Life in the Wilderness

by Chris Michaelis

Texts:  Isaiah 11:1-10  +  Psalm 72:1-7, 18-19  +  Romans 15:4-13  +  Matthew 3:1-12

One of my favorite poets is Henry David Thoreau. He is one of the United States’ best known authors and he spent both a considerable amount of time out in nature and an equally considerable amount of ink and paper writing about it. Thoreau, living toward the end of the Industrial Revolution, is well known for abandoning the growing burst of life and industry in the city, and writing about his extended, solitary stay in the Massachusetts woods in his collection, Walden. But in a different essay, Thoreau once wrote, “Life consists with wildness. The most alive is the wildest. Not yet subdued to man, its presence refreshes him…In wildness is the preservation of the world.” The preservation of the world… Thoreau equates wilderness with life.

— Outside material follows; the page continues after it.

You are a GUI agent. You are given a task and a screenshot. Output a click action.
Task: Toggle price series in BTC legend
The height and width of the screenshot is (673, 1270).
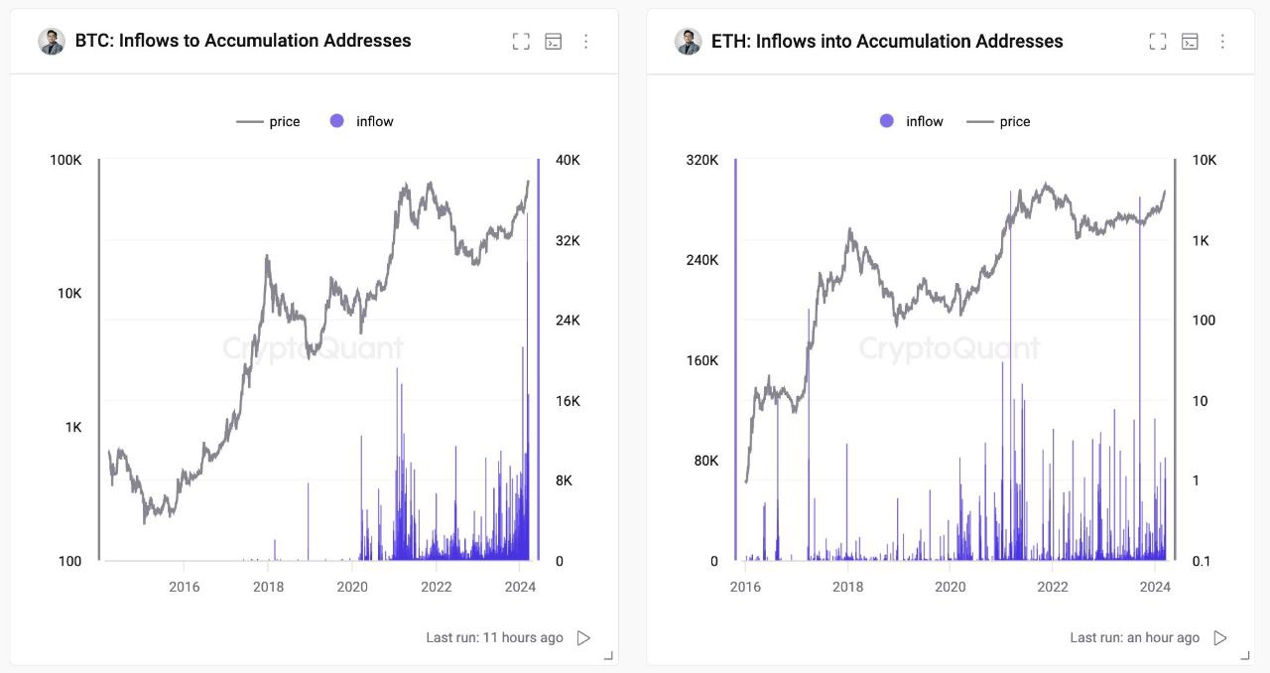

There was a time, when I was younger, that I too spent a considerable amount of time wondering about in the woods. I was not nearly as purposeful as Thoreau, nor did I write novels and essays about my adventures, but gosh did I love being outside. All of my cares melted away. No homework to worry about, no sports or music classes to interrupt me… I was young and had nothing on my to-do list but to breathe in and get lost in the intoxicating smell of creation. Maybe you have some nature stories like mine. Maybe you know that deep breath in. But nature is a paradoxical thing. It is remarkable to behold, truly a testament to the awe-inspiring creativity of God.  And yet, it’s a dangerous and unexpected place as well. Untouched pathways mean undiscovered perils. Shifting earth, cascading rocks, falling trees… Out in the woods your way is likely to be impeded a time or two as well. Snagging undergrowth, impassable obstructions, exposed roots… And finally, my least favorite thing of all to find out in nature: bugs. Creepy, crawly, buzzing around, getting in my ears, building webs across my path… I hate bugs.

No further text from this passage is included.